I was reading a paper today, written by MIT’s Esther Duflo, part of a homework assignment on a MOOC on development policy (Foundations of Development Policy: Advanced Development Economics) offered by Duflo and Abhijit Banerjee. So I opened the paper and started copying important lines from the PDF to a text editor to make notes. I could copy the text, but when I pasted it onto a text editor, it turned out to be gibberish (you can try it too!).
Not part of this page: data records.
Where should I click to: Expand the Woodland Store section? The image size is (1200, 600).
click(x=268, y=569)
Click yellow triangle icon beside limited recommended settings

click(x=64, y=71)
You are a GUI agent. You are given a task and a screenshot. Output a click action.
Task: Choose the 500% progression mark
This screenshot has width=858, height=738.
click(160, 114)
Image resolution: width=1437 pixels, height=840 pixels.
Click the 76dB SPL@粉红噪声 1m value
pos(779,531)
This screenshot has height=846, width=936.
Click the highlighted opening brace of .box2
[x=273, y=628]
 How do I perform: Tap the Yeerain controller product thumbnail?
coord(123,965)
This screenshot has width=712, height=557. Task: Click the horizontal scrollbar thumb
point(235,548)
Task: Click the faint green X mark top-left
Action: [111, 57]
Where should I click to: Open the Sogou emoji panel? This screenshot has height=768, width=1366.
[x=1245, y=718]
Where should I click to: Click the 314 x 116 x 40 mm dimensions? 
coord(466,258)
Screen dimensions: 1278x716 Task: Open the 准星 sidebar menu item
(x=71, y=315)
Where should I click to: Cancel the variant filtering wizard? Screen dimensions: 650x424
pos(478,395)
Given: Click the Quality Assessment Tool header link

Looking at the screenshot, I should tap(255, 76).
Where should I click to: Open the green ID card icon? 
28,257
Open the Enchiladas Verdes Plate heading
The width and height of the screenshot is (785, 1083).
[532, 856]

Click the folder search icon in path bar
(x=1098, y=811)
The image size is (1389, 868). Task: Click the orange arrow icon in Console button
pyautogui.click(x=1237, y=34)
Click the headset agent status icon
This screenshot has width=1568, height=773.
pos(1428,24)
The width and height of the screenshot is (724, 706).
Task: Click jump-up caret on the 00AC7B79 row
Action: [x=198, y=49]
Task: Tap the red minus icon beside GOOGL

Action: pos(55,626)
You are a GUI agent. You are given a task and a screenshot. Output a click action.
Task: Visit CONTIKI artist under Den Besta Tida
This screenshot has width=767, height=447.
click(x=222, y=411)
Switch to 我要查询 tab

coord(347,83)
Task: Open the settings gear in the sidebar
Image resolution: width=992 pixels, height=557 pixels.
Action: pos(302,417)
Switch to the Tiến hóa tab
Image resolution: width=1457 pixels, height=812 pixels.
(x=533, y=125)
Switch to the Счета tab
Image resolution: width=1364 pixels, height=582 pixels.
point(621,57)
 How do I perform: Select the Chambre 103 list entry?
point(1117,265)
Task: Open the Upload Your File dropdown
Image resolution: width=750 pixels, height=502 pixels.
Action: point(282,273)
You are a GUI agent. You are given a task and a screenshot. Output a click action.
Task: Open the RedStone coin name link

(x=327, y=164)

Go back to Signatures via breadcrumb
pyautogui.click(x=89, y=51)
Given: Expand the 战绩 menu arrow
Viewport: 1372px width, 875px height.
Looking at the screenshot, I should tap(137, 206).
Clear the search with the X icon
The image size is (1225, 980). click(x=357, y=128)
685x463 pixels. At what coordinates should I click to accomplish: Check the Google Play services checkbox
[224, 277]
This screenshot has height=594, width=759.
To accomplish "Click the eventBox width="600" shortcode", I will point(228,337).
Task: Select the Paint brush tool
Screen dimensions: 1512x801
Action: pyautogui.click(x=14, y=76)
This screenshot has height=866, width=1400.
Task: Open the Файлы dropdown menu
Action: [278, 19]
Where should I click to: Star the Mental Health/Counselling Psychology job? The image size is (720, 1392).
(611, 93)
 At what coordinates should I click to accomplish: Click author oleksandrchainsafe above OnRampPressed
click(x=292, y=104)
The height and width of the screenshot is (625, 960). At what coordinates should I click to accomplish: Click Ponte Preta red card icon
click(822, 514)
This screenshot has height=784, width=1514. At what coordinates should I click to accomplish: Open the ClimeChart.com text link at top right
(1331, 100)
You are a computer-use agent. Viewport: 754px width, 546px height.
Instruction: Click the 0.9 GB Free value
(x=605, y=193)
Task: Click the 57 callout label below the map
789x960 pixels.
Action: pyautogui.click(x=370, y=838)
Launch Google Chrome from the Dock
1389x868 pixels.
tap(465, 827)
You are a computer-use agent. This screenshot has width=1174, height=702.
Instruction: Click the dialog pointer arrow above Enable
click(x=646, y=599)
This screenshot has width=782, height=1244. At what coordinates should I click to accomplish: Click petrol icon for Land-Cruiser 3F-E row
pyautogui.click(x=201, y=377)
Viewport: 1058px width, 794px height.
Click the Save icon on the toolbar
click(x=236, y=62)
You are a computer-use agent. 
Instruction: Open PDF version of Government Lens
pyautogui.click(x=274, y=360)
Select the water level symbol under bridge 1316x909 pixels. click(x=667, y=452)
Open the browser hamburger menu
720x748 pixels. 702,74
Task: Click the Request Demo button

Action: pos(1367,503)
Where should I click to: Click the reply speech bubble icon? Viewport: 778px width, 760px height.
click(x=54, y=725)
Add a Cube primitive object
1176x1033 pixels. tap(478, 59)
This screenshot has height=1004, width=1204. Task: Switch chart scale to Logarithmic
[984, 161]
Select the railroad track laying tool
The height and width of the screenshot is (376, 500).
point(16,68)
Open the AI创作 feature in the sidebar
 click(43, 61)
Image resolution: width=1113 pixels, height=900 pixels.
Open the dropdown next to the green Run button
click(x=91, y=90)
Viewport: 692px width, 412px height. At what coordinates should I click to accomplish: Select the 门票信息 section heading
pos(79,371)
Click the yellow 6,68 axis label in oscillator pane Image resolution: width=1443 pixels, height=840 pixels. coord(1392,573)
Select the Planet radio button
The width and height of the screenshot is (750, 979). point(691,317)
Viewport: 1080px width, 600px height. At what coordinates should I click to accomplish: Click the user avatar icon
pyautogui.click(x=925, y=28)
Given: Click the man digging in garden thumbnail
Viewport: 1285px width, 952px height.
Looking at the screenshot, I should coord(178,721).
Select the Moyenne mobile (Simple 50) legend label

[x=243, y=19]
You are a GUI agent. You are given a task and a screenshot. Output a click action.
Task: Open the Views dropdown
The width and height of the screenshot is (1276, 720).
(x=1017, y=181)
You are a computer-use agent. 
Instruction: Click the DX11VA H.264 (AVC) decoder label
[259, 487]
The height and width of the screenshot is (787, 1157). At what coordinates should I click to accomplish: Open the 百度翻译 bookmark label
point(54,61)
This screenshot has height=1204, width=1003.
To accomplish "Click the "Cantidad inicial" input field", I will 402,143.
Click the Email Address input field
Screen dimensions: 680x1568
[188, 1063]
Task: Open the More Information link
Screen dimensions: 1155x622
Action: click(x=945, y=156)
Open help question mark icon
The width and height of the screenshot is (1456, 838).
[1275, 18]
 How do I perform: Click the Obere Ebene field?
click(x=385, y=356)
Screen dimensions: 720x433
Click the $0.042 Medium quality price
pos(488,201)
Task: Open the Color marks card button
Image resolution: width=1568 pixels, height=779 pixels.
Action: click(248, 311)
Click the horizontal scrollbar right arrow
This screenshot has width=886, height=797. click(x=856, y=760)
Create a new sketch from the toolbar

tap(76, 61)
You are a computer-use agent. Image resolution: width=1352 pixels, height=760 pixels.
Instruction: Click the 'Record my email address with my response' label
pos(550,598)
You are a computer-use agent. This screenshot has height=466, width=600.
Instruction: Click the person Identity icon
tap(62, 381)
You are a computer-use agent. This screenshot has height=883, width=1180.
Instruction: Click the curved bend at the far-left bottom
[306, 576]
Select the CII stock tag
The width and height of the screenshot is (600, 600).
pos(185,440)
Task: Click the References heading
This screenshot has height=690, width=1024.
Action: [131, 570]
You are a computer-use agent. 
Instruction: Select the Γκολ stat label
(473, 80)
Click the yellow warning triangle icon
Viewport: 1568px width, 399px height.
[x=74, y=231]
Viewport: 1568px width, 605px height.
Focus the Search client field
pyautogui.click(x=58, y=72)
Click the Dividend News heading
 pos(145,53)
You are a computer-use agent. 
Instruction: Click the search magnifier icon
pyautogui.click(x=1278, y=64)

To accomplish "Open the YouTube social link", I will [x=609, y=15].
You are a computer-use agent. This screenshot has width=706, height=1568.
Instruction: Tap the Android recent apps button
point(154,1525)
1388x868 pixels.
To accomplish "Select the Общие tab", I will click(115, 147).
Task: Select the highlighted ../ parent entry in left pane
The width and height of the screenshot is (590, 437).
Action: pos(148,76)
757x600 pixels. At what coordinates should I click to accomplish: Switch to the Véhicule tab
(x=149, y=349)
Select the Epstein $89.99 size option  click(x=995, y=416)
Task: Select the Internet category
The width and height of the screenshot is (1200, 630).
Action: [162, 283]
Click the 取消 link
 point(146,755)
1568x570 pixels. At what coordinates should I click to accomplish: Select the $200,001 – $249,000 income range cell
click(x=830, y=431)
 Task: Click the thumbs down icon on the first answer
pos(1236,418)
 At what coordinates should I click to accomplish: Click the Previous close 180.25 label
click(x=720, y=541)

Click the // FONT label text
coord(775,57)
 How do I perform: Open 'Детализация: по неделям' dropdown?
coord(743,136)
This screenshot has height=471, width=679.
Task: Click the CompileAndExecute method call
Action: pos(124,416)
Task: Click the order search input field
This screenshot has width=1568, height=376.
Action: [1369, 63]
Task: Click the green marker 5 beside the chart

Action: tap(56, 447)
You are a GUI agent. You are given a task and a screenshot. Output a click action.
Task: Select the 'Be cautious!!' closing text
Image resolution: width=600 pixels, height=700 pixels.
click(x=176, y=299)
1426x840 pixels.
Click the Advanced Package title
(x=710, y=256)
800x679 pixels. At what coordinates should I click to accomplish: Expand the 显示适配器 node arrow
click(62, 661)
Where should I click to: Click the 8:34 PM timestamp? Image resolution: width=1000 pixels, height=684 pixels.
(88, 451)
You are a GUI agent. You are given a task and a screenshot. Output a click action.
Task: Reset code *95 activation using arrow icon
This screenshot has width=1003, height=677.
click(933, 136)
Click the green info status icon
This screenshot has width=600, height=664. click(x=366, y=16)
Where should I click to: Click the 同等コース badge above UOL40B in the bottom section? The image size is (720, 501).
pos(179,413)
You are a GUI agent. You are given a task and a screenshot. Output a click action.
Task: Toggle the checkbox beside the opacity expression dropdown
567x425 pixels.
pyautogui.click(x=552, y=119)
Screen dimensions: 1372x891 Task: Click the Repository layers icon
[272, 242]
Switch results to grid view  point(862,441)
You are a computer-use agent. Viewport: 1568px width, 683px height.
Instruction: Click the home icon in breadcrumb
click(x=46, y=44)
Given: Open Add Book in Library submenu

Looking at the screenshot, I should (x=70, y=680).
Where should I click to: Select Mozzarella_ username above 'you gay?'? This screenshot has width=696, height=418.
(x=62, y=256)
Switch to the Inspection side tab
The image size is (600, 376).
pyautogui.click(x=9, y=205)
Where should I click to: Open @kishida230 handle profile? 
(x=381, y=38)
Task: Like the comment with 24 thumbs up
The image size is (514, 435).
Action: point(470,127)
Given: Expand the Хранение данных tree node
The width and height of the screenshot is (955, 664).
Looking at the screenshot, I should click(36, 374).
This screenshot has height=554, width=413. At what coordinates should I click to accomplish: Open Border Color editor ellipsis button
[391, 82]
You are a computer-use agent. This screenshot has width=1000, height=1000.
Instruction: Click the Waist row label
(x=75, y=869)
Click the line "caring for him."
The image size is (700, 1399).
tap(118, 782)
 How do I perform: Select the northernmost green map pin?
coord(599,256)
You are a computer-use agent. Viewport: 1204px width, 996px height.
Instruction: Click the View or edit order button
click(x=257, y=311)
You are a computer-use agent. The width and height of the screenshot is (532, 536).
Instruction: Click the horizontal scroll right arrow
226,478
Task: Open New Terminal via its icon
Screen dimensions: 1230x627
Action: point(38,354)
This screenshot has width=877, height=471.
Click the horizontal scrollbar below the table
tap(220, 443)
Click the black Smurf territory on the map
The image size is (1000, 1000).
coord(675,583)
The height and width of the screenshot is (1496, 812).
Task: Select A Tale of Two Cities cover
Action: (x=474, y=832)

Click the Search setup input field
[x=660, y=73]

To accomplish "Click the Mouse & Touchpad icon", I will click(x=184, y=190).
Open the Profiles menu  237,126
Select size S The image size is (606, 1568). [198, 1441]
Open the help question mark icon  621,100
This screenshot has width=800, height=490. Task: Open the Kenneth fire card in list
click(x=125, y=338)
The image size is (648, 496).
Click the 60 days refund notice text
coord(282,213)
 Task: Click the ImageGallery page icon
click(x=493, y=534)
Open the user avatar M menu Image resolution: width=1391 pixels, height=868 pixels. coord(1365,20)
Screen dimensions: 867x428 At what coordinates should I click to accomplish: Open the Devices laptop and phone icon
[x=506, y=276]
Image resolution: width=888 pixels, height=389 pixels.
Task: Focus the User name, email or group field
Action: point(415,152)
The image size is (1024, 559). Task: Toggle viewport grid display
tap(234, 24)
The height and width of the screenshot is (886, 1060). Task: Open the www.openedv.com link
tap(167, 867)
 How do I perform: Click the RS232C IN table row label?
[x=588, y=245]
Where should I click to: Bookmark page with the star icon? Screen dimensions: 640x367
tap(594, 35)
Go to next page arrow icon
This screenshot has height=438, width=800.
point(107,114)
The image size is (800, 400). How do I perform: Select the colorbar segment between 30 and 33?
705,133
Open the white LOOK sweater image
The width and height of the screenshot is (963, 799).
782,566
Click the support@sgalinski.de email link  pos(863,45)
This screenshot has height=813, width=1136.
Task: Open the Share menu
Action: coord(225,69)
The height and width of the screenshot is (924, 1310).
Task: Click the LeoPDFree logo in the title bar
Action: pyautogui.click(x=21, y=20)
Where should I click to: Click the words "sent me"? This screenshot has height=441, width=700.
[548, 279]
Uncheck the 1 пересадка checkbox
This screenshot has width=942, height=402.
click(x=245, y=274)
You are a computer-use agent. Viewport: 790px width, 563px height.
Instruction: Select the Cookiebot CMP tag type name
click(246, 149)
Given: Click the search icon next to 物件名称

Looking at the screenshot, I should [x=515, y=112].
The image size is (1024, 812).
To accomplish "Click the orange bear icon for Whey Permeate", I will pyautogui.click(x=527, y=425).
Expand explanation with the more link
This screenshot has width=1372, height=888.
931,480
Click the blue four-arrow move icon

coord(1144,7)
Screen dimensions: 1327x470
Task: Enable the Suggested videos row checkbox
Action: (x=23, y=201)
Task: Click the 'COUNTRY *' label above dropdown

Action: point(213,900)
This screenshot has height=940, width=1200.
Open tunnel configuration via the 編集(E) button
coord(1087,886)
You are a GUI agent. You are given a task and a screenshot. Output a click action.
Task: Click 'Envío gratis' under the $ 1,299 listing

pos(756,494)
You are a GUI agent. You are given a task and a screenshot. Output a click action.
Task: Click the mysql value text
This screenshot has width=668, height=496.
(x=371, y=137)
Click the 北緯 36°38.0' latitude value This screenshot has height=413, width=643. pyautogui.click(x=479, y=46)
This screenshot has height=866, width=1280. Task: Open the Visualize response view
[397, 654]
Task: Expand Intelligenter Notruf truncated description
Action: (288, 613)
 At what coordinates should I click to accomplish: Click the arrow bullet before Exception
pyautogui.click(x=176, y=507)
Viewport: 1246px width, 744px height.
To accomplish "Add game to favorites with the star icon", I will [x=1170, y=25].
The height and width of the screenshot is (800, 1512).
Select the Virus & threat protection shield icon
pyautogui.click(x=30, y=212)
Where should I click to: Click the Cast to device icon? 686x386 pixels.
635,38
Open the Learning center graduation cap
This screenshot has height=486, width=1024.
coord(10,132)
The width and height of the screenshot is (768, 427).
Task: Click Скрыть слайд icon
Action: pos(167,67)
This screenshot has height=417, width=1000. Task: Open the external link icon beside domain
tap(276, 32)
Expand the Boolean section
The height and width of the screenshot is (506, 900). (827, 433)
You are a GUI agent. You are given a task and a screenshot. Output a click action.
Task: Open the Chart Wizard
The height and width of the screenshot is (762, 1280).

For instance, instead of pasting

Between 1973 and 1978 the Indonesian Government constructed over 61,000 primary schools throughout the county

I got:

Ehwzhhq 4<:6 dqg 4<:;/ wkh Lqgrqhvldq Jryhuqphqw frqv wuxfwhg ryhu 94/333 sulpdu| vfkrrov wkurxjkrxw wkh frxqwu|

It was a good thing the cipher used for this text wasn’t too complicated. After some perusal, I found that ‘B’ became ‘E’, ‘e’ became ‘h’, ‘t’ became ‘w’ and so on. So I copied the entire content of the PDF to a text file and named the encrypted file estherDuflo.txt. I noticed that the encryption had been implemented only on the first 1475 lines. The remaining was plain English.

So I wrote a Python script to decrypt the gibberish, rather than simply typing out my notes. It took 20 minutes writing the code and 8 ms to execute (of course!). I didn’t want to spend a lot of time ensuring a thorough decryption, so the result wasn’t perfect, but then I’m going to make do. I named the decrypted file estherDufloDecrypted.txt.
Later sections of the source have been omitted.